Nichts davon muss man entdecken oder nutzen, aber es macht Laune.
Es gibt diverse weitere Chiralium beschichtete Hilfsmittel, welche man geschenkt bekommen kann. Eine deutlich stärkere GD-Gun (bin schon auf die Stufe 3 Variante gespannt).
Der Straßenbau wird mit dem Laster echt easy und im ersten Gebiet kann man die gesamte Karte mit den Seilbahnen verbinden, was noch zügigere Reisen ergibt als das Auto-/Motoradfahren (aber nicht so viel Spaß macht).
Überhaupt gibt es diverse weitere Prepper zu entdecken. Ja...also da scheint noch einiges zu kommen... o.O
Doc Angelo schrieb am
George Orwell42 hat geschrieben: ?
Gestern 23:03
Die Frage ist doch, ist das hier klassische Werbung/PP?
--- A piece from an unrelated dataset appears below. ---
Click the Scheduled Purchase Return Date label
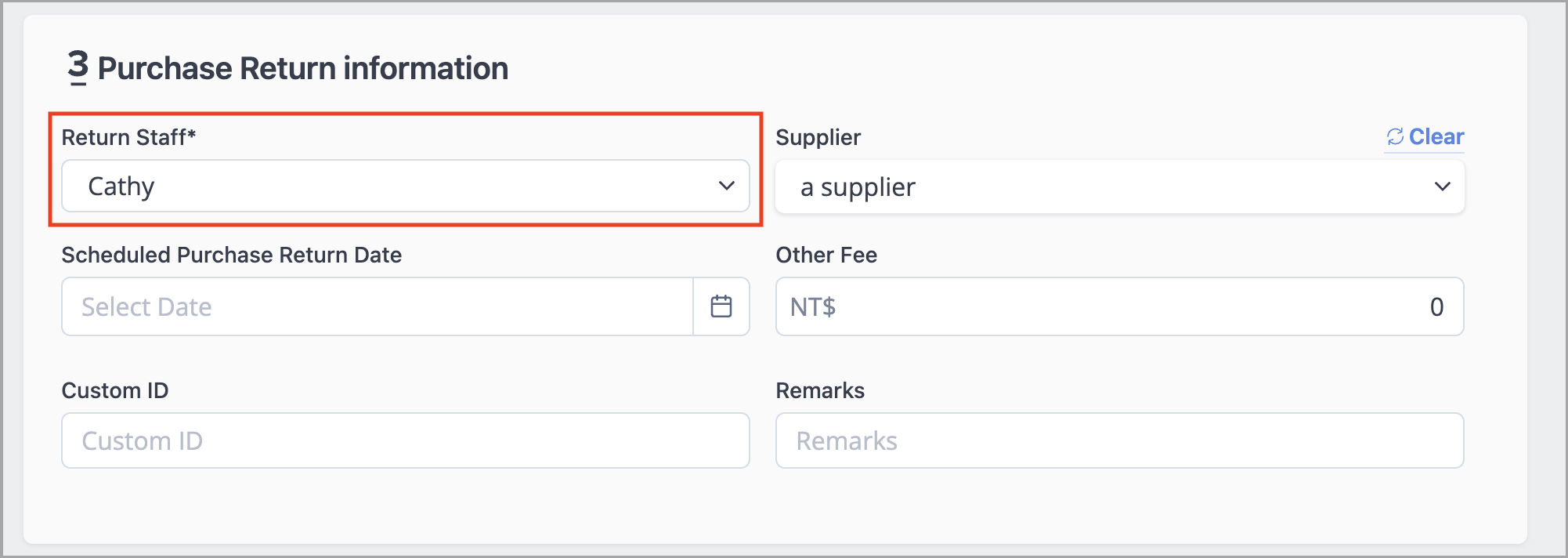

Ja. Es ist ganz normale Werbung.
George Orwell42 hat geschrieben: ?
Gestern 23:03
Ich finde es daher nicht verwunderlich wenn jemand gerne seine Lieblingsmarken in seinen Spielen sieht.
Ich kann nur erahnen, wie groß der Umsatz von diesem Drink durch die Decke geht, wenn die Leute glauben, das Kojima selbst das Zeug trinkt.